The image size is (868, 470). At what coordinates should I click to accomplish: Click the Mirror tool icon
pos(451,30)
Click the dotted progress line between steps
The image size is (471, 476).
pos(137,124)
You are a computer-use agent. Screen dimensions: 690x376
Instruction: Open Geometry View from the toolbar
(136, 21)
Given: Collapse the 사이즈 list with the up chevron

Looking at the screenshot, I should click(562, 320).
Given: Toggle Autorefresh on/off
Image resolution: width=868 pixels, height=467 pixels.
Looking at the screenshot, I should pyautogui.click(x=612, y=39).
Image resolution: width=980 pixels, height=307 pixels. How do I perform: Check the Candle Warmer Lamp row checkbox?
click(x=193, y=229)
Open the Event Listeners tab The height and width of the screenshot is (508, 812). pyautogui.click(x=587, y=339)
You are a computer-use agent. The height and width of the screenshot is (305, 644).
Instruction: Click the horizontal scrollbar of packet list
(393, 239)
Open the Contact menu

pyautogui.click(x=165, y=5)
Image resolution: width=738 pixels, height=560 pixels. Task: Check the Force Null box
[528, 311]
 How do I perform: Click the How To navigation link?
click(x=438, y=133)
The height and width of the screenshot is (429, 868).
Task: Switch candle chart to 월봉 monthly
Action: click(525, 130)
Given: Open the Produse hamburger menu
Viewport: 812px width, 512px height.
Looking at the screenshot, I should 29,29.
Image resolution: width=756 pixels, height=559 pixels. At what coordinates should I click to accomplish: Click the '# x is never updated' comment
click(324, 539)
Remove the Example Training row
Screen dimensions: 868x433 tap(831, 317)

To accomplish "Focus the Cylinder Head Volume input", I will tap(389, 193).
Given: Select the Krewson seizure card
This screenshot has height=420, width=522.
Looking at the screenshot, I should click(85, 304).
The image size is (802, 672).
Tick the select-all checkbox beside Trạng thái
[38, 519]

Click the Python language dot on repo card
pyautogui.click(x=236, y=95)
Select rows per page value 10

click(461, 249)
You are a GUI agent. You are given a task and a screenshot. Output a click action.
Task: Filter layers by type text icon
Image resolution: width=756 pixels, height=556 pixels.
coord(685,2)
····················
- **DIRECTIONS**: Tally the lines of the listing in which the word "computer" occurs, and state the total alone.

- **SOLUTION TO THIS EXERCISE**: 2